:: Aim of the exercise ::
Put every line of the records below into a JSON list of strings, one string per line, and leave out the blank lines.

:: Provided records ::

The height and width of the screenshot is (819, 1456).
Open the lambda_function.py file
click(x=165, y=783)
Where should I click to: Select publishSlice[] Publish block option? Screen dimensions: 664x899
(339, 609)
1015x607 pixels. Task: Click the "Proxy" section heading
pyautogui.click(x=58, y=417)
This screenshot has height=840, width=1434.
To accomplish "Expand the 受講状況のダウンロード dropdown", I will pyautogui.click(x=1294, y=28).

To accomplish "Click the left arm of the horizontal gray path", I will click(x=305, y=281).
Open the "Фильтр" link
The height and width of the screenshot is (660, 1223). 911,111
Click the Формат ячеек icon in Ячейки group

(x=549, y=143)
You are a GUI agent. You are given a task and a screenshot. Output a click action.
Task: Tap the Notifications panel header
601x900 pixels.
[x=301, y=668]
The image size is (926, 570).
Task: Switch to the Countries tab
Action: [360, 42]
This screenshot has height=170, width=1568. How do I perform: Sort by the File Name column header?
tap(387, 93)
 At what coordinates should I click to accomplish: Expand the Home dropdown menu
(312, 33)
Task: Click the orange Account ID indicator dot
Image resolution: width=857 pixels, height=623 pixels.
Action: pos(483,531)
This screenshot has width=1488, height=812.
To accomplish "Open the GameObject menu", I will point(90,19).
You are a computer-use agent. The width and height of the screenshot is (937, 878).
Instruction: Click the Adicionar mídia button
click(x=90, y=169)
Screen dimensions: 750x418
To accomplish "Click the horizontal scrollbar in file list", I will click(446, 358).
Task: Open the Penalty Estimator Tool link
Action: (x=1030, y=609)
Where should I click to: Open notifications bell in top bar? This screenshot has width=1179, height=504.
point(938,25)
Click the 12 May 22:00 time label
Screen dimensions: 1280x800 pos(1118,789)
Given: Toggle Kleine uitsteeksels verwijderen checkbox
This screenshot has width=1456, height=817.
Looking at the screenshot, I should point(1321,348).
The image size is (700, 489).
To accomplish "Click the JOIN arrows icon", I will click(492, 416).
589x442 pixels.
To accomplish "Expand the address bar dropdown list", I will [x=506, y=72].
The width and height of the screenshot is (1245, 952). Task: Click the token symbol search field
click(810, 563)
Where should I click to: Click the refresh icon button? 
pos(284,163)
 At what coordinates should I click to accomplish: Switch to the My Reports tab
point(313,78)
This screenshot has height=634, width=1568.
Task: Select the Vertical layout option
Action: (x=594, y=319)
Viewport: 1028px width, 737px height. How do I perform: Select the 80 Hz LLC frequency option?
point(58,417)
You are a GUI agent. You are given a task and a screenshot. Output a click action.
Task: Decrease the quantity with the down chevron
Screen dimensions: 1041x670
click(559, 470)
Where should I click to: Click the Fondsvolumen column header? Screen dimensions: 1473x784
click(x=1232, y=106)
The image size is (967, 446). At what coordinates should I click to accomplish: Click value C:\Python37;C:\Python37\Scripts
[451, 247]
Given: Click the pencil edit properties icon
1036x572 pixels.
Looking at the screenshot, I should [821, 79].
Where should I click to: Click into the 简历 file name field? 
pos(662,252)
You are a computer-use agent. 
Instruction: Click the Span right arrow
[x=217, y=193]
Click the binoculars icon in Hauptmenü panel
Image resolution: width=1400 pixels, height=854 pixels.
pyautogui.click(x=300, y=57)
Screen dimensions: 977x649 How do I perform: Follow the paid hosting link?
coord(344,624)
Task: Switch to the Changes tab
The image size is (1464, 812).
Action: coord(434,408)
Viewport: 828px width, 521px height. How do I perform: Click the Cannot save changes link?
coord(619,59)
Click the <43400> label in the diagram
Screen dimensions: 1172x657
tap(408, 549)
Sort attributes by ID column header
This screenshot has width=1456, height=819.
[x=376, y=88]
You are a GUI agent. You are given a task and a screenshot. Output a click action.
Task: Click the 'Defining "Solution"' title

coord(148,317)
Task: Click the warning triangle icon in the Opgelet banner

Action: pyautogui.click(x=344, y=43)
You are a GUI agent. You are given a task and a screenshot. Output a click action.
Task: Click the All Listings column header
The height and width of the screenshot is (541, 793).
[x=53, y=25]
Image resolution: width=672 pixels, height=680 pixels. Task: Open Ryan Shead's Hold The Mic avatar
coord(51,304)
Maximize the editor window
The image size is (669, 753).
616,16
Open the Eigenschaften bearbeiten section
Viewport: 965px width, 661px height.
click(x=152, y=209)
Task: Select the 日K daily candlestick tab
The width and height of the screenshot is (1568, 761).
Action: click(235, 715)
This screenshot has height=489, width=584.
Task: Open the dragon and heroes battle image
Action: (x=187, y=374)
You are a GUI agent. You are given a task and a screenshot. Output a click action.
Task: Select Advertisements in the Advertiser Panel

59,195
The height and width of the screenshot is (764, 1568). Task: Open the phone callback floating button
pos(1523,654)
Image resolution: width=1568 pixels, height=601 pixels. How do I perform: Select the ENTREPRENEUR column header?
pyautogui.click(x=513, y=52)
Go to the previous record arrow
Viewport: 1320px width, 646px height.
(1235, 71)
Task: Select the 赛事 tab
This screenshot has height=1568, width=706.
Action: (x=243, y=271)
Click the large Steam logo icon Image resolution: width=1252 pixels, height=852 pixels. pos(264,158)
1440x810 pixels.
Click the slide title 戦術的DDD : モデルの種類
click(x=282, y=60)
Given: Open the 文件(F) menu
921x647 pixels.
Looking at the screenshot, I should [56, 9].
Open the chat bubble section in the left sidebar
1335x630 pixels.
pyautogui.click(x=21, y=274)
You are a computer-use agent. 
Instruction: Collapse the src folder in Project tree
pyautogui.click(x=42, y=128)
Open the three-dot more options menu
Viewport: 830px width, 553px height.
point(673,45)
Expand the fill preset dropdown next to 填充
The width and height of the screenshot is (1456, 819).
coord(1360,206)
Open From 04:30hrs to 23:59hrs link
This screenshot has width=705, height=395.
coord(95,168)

:: Solution to this problem ::
[
  "The height and width of the screenshot is (819, 1456).",
  "Open the lambda_function.py file",
  "click(x=165, y=783)",
  "Where should I click to: Select publishSlice[] Publish block option? Screen dimensions: 664x899",
  "(339, 609)",
  "1015x607 pixels. Task: Click the \"Proxy\" section heading",
  "pyautogui.click(x=58, y=417)",
  "This screenshot has height=840, width=1434.",
  "To accomplish \"Expand the 受講状況のダウンロード dropdown\", I will pyautogui.click(x=1294, y=28).",
  "To accomplish \"Click the left arm of the horizontal gray path\", I will click(x=305, y=281).",
  "Open the \"Фильтр\" link",
  "The height and width of the screenshot is (660, 1223). 911,111",
  "Click the Формат ячеек icon in Ячейки group",
  "(x=549, y=143)",
  "You are a GUI agent. You are given a task and a screenshot. Output a click action.",
  "Task: Tap the Notifications panel header",
  "601x900 pixels.",
  "[x=301, y=668]",
  "The image size is (926, 570).",
  "Task: Switch to the Countries tab",
  "Action: [360, 42]",
  "This screenshot has height=170, width=1568. How do I perform: Sort by the File Name column header?",
  "tap(387, 93)",
  " At what coordinates should I click to accomplish: Expand the Home dropdown menu",
  "(312, 33)",
  "Task: Click the orange Account ID indicator dot",
  "Image resolution: width=857 pixels, height=623 pixels.",
  "Action: pos(483,531)",
  "This screenshot has width=1488, height=812.",
  "To accomplish \"Open the GameObject menu\", I will point(90,19).",
  "You are a computer-use agent. The width and height of the screenshot is (937, 878).",
  "Instruction: Click the Adicionar mídia button",
  "click(x=90, y=169)",
  "Screen dimensions: 750x418",
  "To accomplish \"Click the horizontal scrollbar in file list\", I will click(446, 358).",
  "Task: Open the Penalty Estimator Tool link",
  "Action: (x=1030, y=609)",
  "Where should I click to: Open notifications bell in top bar? This screenshot has width=1179, height=504.",
  "point(938,25)",
  "Click the 12 May 22:00 time label",
  "Screen dimensions: 1280x800 pos(1118,789)",
  "Given: Toggle Kleine uitsteeksels verwijderen checkbox",
  "This screenshot has width=1456, height=817.",
  "Looking at the screenshot, I should point(1321,348).",
  "The image size is (700, 489).",
  "To accomplish \"Click the JOIN arrows icon\", I will click(492, 416).",
  "589x442 pixels.",
  "To accomplish \"Expand the address bar dropdown list\", I will [x=506, y=72].",
  "The width and height of the screenshot is (1245, 952). Task: Click the token symbol search field",
  "click(810, 563)",
  "Where should I click to: Click the refresh icon button? ",
  "pos(284,163)",
  " At what coordinates should I click to accomplish: Switch to the My Reports tab",
  "point(313,78)",
  "This screenshot has height=634, width=1568.",
  "Task: Select the Vertical layout option",
  "Action: (x=594, y=319)",
  "Viewport: 1028px width, 737px height. How do I perform: Select the 80 Hz LLC frequency option?",
  "point(58,417)",
  "You are a GUI agent. You are given a task and a screenshot. Output a click action.",
  "Task: Decrease the quantity with the down chevron",
  "Screen dimensions: 1041x670",
  "click(559, 470)",
  "Where should I click to: Click the Fondsvolumen column header? Screen dimensions: 1473x784",
  "click(x=1232, y=106)",
  "The image size is (967, 446). At what coordinates should I click to accomplish: Click value C:\\Python37;C:\\Python37\\Scripts",
  "[451, 247]",
  "Given: Click the pencil edit properties icon",
  "1036x572 pixels.",
  "Looking at the screenshot, I should [821, 79].",
  "Where should I click to: Click into the 简历 file name field? ",
  "pos(662,252)",
  "You are a computer-use agent. ",
  "Instruction: Click the Span right arrow",
  "[x=217, y=193]",
  "Click the binoculars icon in Hauptmenü panel",
  "Image resolution: width=1400 pixels, height=854 pixels.",
  "pyautogui.click(x=300, y=57)",
  "Screen dimensions: 977x649 How do I perform: Follow the paid hosting link?",
  "coord(344,624)",
  "Task: Switch to the Changes tab",
  "The image size is (1464, 812).",
  "Action: coord(434,408)",
  "Viewport: 828px width, 521px height. How do I perform: Click the Cannot save changes link?",
  "coord(619,59)",
  "Click the <43400> label in the diagram",
  "Screen dimensions: 1172x657",
  "tap(408, 549)",
  "Sort attributes by ID column header",
  "This screenshot has width=1456, height=819.",
  "[x=376, y=88]",
  "You are a GUI agent. You are given a task and a screenshot. Output a click action.",
  "Task: Click the 'Defining \"Solution\"' title",
  "coord(148,317)",
  "Task: Click the warning triangle icon in the Opgelet banner",
  "Action: pyautogui.click(x=344, y=43)",
  "You are a GUI agent. You are given a task and a screenshot. Output a click action.",
  "Task: Click the All Listings column header",
  "The height and width of the screenshot is (541, 793).",
  "[x=53, y=25]",
  "Image resolution: width=672 pixels, height=680 pixels. Task: Open Ryan Shead's Hold The Mic avatar",
  "coord(51,304)",
  "Maximize the editor window",
  "The image size is (669, 753).",
  "616,16",
  "Open the Eigenschaften bearbeiten section",
  "Viewport: 965px width, 661px height.",
  "click(x=152, y=209)",
  "Task: Select the 日K daily candlestick tab",
  "The width and height of the screenshot is (1568, 761).",
  "Action: click(235, 715)",
  "This screenshot has height=489, width=584.",
  "Task: Open the dragon and heroes battle image",
  "Action: (x=187, y=374)",
  "You are a GUI agent. You are given a task and a screenshot. Output a click action.",
  "Task: Select Advertisements in the Advertiser Panel",
  "59,195",
  "The height and width of the screenshot is (764, 1568). Task: Open the phone callback floating button",
  "pos(1523,654)",
  "Image resolution: width=1568 pixels, height=601 pixels. How do I perform: Select the ENTREPRENEUR column header?",
  "pyautogui.click(x=513, y=52)",
  "Go to the previous record arrow",
  "Viewport: 1320px width, 646px height.",
  "(1235, 71)",
  "Task: Select the 赛事 tab",
  "This screenshot has height=1568, width=706.",
  "Action: (x=243, y=271)",
  "Click the large Steam logo icon Image resolution: width=1252 pixels, height=852 pixels. pos(264,158)",
  "1440x810 pixels.",
  "Click the slide title 戦術的DDD : モデルの種類",
  "click(x=282, y=60)",
  "Given: Open the 文件(F) menu",
  "921x647 pixels.",
  "Looking at the screenshot, I should [56, 9].",
  "Open the chat bubble section in the left sidebar",
  "1335x630 pixels.",
  "pyautogui.click(x=21, y=274)",
  "You are a computer-use agent. ",
  "Instruction: Collapse the src folder in Project tree",
  "pyautogui.click(x=42, y=128)",
  "Open the three-dot more options menu",
  "Viewport: 830px width, 553px height.",
  "point(673,45)",
  "Expand the fill preset dropdown next to 填充",
  "The width and height of the screenshot is (1456, 819).",
  "coord(1360,206)",
  "Open From 04:30hrs to 23:59hrs link",
  "This screenshot has width=705, height=395.",
  "coord(95,168)"
]